My men followed. “Dad figured if we were going to get any flowers this year, we better get you some flower boxes,” Josh said. “After all, we don’t have anybody on house arrest this year to tackle the flower beds.”

“But . . . but . . .” I ran up onto the porch and examined the boxes closely. “These are handmade!”

Denny’s grin widened. “You were kind enough to abandon us completely this week. We had plenty of time to make them. Amanda stenciled the daisies.”

Amanda blushed. “The boxes needed something to look pretty till you can plant some flowers. Would’ve bought you some, but the greenhouses say it’s still too early.”

“We got potting soil, though.” Josh jerked a thumb back toward the garage. “Bags and bags of it.”

I was speechless. I’d barely thought of my family all week—and all week they’d been plotting and making something special for me. I threw my arms around Denny, then hugged my kids. “Thank you so much,” I finally managed. “All of you. Really. It’s the best gift you could’ve given me—and it’s not even my birthday, or Mother’s Day, or anything!”

“Sure, Mom.” Amanda and Josh each gave me a quick peck and disappeared inside. But Denny walked me hand in hand around to the back again and sat us down in the porch swing.

“Not quite the best gift,” he said.

“What do you mean?”

His side dimples deepened. “Well, thought you might like to know. This morning, Ben Garfield came to the prayer time we’ve been having before the men’s breakfast, and asked about coming to church at SouledOut. I think his exact words were, ‘Would they accept a crusty old Jew like me?’ ”

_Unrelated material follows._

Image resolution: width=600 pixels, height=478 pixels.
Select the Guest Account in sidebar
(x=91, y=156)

Now my mouth really did drop open.

“According to Ben, he was pretty upset by all of the ‘Jesus questions’ at the Seder last week. But he started to read the New Testament to see if all that stuff was true—something he’d never done. Then he started in on the Old Testament. And a lot of things started to make sense, just like Yo-Yo and others were pointing out.”

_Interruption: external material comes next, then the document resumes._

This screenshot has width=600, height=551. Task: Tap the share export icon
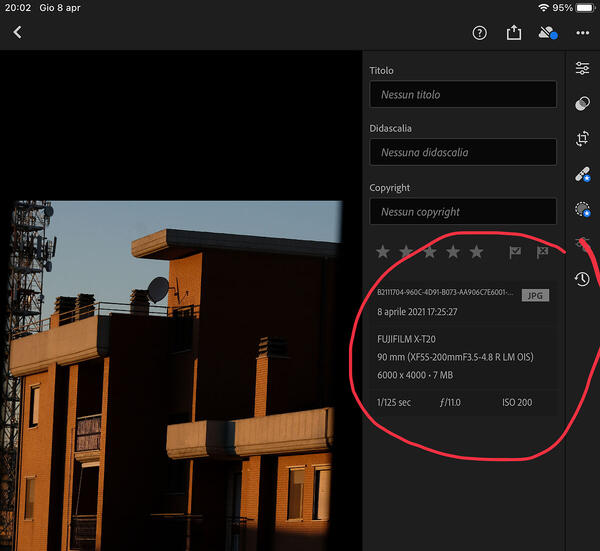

Oh, that was funny. Yo-Yo, of all people, teaching Ben Garfield a thing or two. “But doesn’t he go with Ruth to Beth Yehudah sometimes? That’s a Messianic congregation. Hasn’t he heard that stuff before?”

Denny shrugged, still grinning. “All I know is, the brothers prayed with Ben Garfield this morning, who said he wanted to stop messing around the edges of faith and really believe that the Messiah has come.”